足元の草も膝まで被さるようになってきている。御笠山の斜面にも木々がうっそうと茂り、その合間を縫うようにして進んでいくしかないようだ。


「これは見れば見るほどピラミッドみたいですね」

博斗は、木々の葉の間から、頂上を透かすように眺めた。


「もう少し東のほうに、人が踏み固めた道があります。そこを使いましょう」

博斗は顎に手を当てた。

「もし、ムーがすでにここにいるんだとしたら、そんなわかりやすい道は見張られていると思いますが…」


「それは、杞憂ですよ」

「なぜ?」

「博斗さんは、ほんとうに何も感じないのですか?」

「何を?」


「みんなは、どう? なにか、感じませんか?」

「なんとなく…」

遥は首を傾げた。

「なにか、頭がずきずきします」

由布は顔をしかめている。

「彼らの気配と、でもそれとはまた別に、押し寄せるものが…」


「力が強いんですよ、ここは。そして、私達は、常に彼らに居場所を知られているようなものです。私達に必要なのは、隠密ではなくスピードだと考えます」

「ねえ、博斗せんせ、考えてる暇、ないかもよ。…ほら、雲行きも怪しくなってきた」


見上げると、さっきまで雲一つなかった空に、いつのまにかどんよりとした灰色の雲が立ち込めている。
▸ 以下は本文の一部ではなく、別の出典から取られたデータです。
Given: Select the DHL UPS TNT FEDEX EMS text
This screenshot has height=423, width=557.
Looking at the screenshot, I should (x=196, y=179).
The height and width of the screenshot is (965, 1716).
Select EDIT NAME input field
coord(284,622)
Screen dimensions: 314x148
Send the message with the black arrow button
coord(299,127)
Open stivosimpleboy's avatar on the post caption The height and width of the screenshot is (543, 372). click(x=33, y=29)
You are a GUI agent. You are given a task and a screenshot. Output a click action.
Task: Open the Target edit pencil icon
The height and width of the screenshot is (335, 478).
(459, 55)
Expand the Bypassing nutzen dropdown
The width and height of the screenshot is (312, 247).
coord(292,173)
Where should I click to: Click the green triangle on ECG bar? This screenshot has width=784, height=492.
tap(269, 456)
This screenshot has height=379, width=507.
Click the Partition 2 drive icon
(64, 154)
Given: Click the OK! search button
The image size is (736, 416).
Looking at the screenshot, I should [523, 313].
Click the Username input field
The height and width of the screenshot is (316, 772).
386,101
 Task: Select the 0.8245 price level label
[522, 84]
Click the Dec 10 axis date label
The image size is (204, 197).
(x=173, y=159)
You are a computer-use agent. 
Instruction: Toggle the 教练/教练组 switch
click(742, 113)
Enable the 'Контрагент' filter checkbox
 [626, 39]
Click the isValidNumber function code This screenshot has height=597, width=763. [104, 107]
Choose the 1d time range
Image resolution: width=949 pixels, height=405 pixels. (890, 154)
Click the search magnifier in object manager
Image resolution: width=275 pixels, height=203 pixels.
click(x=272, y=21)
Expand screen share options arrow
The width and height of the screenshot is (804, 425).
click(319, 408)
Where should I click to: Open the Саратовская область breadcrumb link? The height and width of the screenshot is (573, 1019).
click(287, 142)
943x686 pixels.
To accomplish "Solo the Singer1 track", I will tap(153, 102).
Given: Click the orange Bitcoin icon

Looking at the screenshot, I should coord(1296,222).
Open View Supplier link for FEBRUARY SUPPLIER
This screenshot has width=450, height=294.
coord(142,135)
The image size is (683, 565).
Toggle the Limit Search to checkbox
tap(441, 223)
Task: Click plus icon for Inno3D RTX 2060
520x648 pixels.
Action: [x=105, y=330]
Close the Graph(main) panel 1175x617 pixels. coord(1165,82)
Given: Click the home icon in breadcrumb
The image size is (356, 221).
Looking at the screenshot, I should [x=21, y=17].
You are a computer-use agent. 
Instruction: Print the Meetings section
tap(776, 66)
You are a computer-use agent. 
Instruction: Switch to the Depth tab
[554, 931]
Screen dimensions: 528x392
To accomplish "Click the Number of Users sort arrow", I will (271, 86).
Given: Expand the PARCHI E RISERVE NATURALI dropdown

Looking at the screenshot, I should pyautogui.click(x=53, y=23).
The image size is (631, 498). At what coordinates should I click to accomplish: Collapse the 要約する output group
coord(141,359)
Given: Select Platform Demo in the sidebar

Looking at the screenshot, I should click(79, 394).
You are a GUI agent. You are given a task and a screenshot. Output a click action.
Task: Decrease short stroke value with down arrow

「ひと雨来られるとほんとに洒落にならない。よし! 行こう! ムーなんて怖くないさ!」


「不吉な天気ですね」

由布が呟いた。

「こころなしか、風も強くなってきたようですね」

ひかりが髪を押さえて言った。


「あっ!」

燕がものの見事に転んでころころと転がった。

「あっはは、燕、ばっかねえ」


「う~、なんか、ひっかかったの」

燕は転んだ足元を指差した。


「なんだ、これは?」

博斗は、すべすべとした球体の石を拾い上げた。

「これにつまずいたのか?」

「うん」


ひかりが博斗の手の石を眺めた。

「完全な球体ですね」

「手触りも、ほら、墓石かなんかみたいにすべすべですよ」


「せんせー、こっちにも、ありますよ」

遥が少し外れたところを指差している。


「あら、こっちにも」

翠はまた別のところを指している。


博斗は、石を地面に降ろした。

「よく見れば、これは完全な球体ではない。やや、中心部が膨らんだ楕円形だ。おそらく、太陽系の惑星のどれかを意味しているんだろうな」

「何の意味があってこんなことを?」


「何かの、シンボルなのでしょうね。この御笠山が、宇宙となにか関係があるという…」

ひかりが天を指した。


「宇宙か…。確かに、ムーの遺産はすべて宇宙に結びついている。ギザのピラミッドも、太陽のピラミッドも、ナスカの地上絵も、あらゆる神話、伝承が、すべて宇宙に通じている。いったい、何がある? ここに?」


と、ひときわ激しい風が吹き、木々を揺らした。ぽつぽつと、大粒の雨が頬に当たった。


「誰!」

由布が鋭く叫んだ。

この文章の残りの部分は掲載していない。